» Task brief:
Go to the line with "This screenshot has height=895, width=1150." in the entries below and write out every line from there through the line with "the orange checkmark", exactly and without pictures.
======== Extracted data
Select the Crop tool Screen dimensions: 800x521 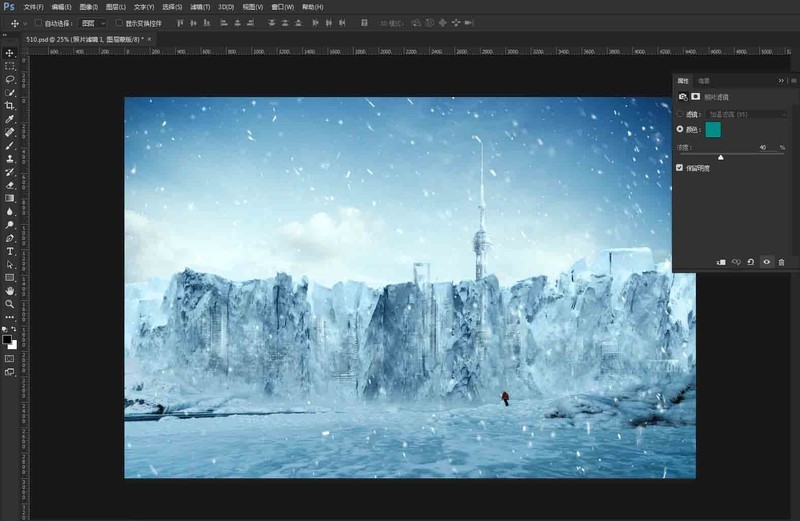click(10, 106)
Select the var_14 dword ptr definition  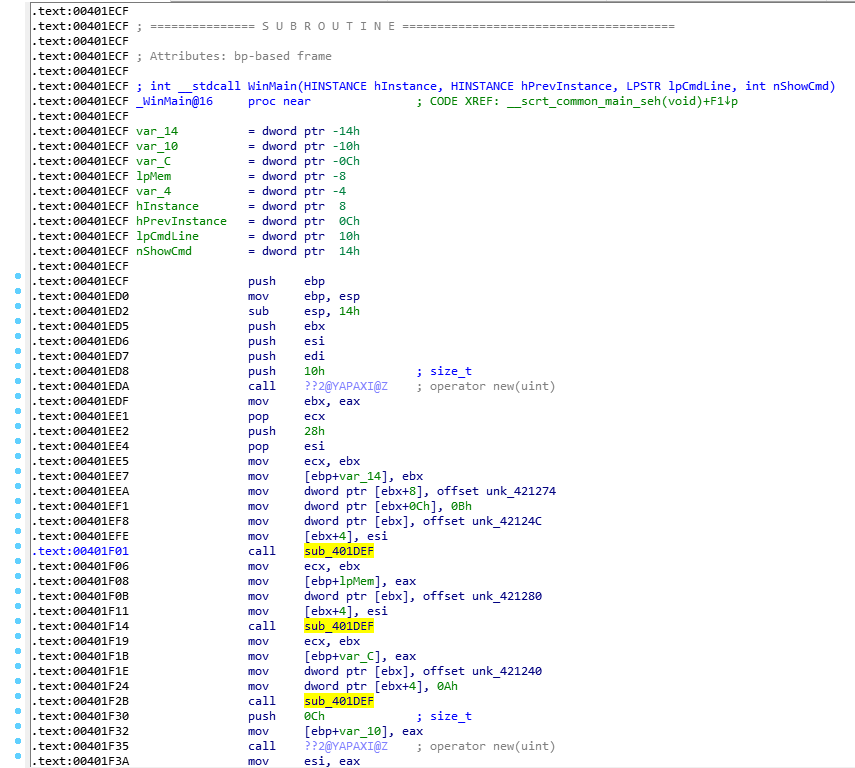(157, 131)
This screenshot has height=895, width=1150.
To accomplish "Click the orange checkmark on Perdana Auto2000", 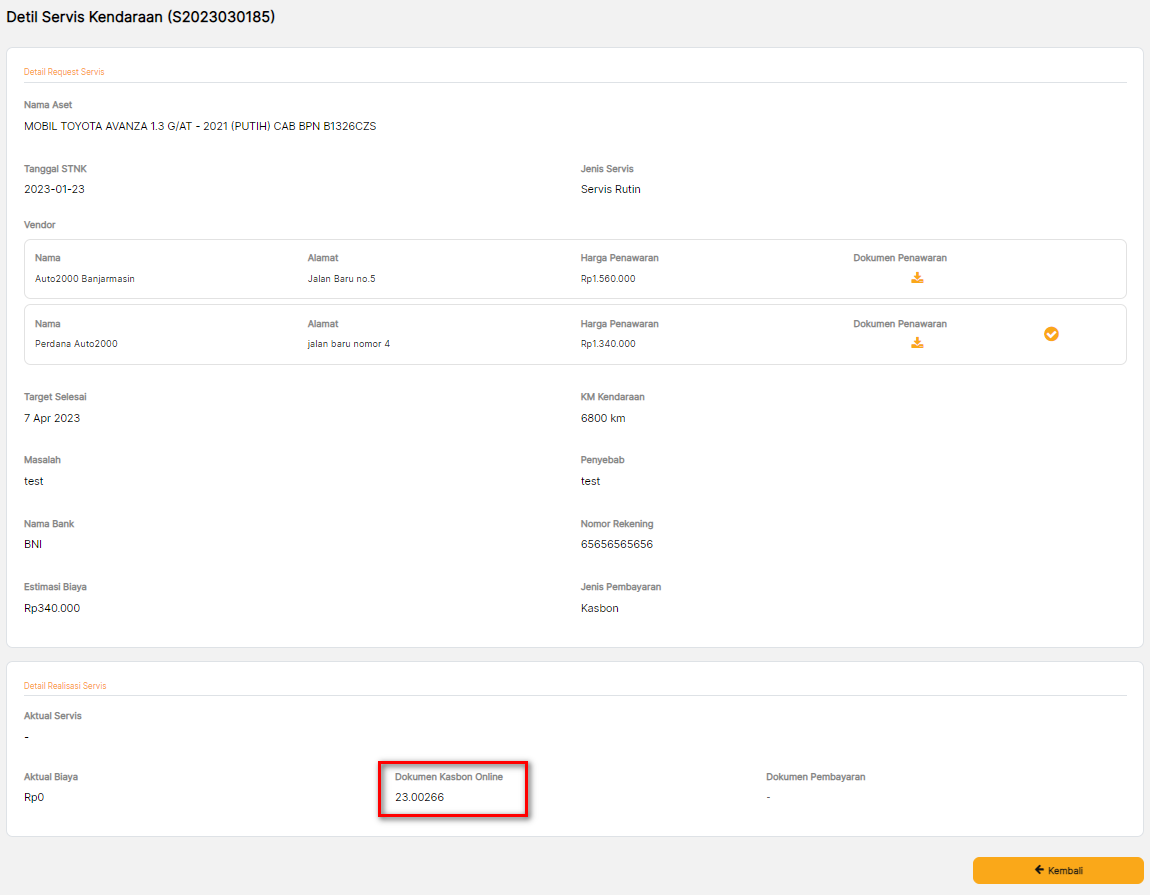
================
======== Extracted data
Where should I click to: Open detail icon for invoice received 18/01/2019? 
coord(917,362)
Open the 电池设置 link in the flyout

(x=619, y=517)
================
» Answer area:
This screenshot has height=895, width=1150.
To accomplish "Click the orange checkmark on Perdana Auto2000", 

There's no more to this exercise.